→ **EXERCICES**:
1. Répondez aux questions suivantes d'après l'extrait :
(a) Dans quel pays la rédaction des Cahiers s'est-elle rendue l'été dernier ?
(b) Combien d'amies lyonnaises accompagnaient la rédaction ?
(c) À partir de quelle page figurent les extraits de la première brochure ?
2. Dans l'extrait, recopiez le passage allant de « Avec nous se » jusqu'à « étouffer la question. » en remplaçant « militantes » par « participantes ».

→ **EXTRAIT DU TEXTE**:
La rédaction entière des Cahiers – c’est-à-dire Yves et David – s’est rendue l’été dernier en Espagne pour participer à la « Deuxième rencontre intergalactique contre le néolibéralisme et pour l’humanité », impulsée par les Indiennes zapatistes en lutte au Mexique. Yves, qui s’était fortement engagé dans l’organisation de cet événement, avait obtenu que s’y tiendrait parmi les tables de discussions une « sixième table », « Contre toutes les formes d’exclusion et de marginalisation », regroupant des thèmes moins classiques comme la question des handicapées, des prisonnieres politiques, des immigrées, des enfants et des animaux non humains. Nous publions tout d’abord ci-dessous des extraits du texte de motivation qui avait été présenté par Yves pour la tenue de cette table, suivi des conclusions qui furent émises par la sous-table sur l’antispécisme.
Avec nous se trouvait une petite dizaine d’amies lyonnaises, antispécistes ou sympathisantes. L’ensemble des rencontres s’est plutôt bien passé, et en particulier la sous-table antispéciste de la table 6, comme en témoignent ses conclusions. Cependant, il était clair que l’ensemble des militantes était très loin d’être acquis à la cause antispéciste – la plupart n’en avait jamais auparavant entendu parler. Il y eut par ailleurs de nombreuses « magouilles » destinées, comme d’habitude, moins à argumenter contre les antispécistes qu’à étouffer la question.
Le dernier jour de la rencontre, les Lyonnaises furent violemment prises à parti par un certain nombre d’« antifascistes » principalement allemandes, farouchement opposées aux idées de Peter Singer. On tenta de nous faire exclure de la rencontre, au motif que les positions de Singer, sur les humaines handicapées en particulier, seraient fascistes. On nous refusa toute possibilité de répondre à ces accusations.
Rentrées à Lyon, les Lyonnaises, passablement traumatisées par l’événement, rédigèrent deux brochures en réponse à nos agresseurs/ses – en signant « Comité La manipulation verbale », reprise ironique d’une accusation lancée contre nous. On trouvera à partir de la page 35 trois extraits de la première de ces brochures, intitulée Agression à AntifascistLand [*]. Le premier extrait est une chronologie des événements ; les deux autres abordent le fond du débat.

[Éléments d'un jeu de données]
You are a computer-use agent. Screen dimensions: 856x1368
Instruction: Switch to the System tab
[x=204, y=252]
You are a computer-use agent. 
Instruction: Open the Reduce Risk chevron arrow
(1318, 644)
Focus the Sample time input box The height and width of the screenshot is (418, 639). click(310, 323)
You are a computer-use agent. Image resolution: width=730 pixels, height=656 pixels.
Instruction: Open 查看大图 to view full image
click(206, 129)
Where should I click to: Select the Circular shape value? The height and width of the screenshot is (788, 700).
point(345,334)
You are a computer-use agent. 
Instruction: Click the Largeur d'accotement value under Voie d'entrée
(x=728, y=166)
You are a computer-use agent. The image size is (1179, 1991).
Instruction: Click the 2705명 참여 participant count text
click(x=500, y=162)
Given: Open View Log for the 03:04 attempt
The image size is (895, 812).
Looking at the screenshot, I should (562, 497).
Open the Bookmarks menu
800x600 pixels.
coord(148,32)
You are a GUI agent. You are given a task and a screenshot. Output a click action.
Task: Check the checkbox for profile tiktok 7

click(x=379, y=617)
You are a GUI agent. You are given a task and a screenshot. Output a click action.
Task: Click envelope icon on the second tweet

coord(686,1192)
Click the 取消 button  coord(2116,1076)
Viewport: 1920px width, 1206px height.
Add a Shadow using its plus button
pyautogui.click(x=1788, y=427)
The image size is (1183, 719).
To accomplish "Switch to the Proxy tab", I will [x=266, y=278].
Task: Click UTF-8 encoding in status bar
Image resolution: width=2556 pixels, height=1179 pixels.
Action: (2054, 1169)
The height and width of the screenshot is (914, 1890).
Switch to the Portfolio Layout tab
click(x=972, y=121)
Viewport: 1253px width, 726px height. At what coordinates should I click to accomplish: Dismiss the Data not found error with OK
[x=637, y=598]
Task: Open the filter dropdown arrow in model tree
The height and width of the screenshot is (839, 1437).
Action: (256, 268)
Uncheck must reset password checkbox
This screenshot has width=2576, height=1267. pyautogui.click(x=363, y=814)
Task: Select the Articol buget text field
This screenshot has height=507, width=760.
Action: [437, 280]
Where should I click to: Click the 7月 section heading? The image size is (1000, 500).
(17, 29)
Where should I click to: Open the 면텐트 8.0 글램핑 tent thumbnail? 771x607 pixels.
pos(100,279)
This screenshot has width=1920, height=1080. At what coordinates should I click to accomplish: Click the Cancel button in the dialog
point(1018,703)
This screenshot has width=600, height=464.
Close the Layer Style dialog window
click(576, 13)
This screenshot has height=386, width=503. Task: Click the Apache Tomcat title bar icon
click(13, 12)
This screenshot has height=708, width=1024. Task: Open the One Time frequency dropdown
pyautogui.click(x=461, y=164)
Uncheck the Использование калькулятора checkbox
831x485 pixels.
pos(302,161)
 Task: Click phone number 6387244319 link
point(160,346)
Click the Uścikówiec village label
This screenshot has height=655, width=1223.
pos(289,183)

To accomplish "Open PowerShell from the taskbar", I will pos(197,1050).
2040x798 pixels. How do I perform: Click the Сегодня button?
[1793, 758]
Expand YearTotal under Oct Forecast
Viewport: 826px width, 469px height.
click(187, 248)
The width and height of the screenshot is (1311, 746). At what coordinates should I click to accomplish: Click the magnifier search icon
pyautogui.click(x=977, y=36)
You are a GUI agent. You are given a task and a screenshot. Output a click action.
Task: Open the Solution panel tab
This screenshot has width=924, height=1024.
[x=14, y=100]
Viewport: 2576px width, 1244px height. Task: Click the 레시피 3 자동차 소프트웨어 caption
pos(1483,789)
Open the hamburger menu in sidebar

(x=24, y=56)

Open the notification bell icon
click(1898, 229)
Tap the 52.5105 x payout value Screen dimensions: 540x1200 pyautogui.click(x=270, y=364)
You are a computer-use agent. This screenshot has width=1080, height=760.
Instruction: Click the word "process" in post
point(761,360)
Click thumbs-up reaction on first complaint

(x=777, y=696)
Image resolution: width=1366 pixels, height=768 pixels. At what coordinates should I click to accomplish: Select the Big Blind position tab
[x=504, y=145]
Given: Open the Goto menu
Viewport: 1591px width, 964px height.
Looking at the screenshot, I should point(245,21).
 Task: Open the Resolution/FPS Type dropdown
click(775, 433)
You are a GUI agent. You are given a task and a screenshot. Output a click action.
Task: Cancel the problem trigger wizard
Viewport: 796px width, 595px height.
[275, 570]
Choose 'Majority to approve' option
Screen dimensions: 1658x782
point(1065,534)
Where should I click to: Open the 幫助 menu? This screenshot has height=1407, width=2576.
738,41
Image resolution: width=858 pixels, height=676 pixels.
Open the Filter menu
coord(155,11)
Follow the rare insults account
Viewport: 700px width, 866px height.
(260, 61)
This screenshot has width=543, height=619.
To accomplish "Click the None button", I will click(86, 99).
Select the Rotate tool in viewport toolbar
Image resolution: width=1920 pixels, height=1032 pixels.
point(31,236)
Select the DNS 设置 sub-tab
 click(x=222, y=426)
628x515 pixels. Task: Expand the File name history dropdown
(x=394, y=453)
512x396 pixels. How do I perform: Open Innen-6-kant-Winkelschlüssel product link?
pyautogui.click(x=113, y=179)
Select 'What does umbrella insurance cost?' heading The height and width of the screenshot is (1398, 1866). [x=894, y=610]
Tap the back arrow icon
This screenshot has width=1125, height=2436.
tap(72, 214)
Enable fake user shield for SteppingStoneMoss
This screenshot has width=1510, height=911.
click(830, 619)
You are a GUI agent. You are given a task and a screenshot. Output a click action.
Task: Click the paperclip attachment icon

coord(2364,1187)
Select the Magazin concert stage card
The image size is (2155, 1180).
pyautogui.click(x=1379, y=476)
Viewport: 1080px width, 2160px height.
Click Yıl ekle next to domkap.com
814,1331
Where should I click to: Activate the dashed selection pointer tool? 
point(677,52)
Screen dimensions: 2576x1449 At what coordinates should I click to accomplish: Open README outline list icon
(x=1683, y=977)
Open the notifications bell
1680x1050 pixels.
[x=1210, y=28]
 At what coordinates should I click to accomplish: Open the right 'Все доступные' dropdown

→ **CORRIGÉ**:
1.
(a) En Espagne.
(b) Une petite dizaine.
(c) À partir de la page 35.

2.
Avec nous se trouvait une petite dizaine d’amies lyonnaises, antispécistes ou sympathisantes. L’ensemble des rencontres s’est plutôt bien passé, et en particulier la sous-table antispéciste de la table 6, comme en témoignent ses conclusions. Cependant, il était clair que l’ensemble des participantes était très loin d’être acquis à la cause antispéciste – la plupart n’en avait jamais auparavant entendu parler. Il y eut par ailleurs de nombreuses « magouilles » destinées, comme d’habitude, moins à argumenter contre les antispécistes qu’à étouffer la question.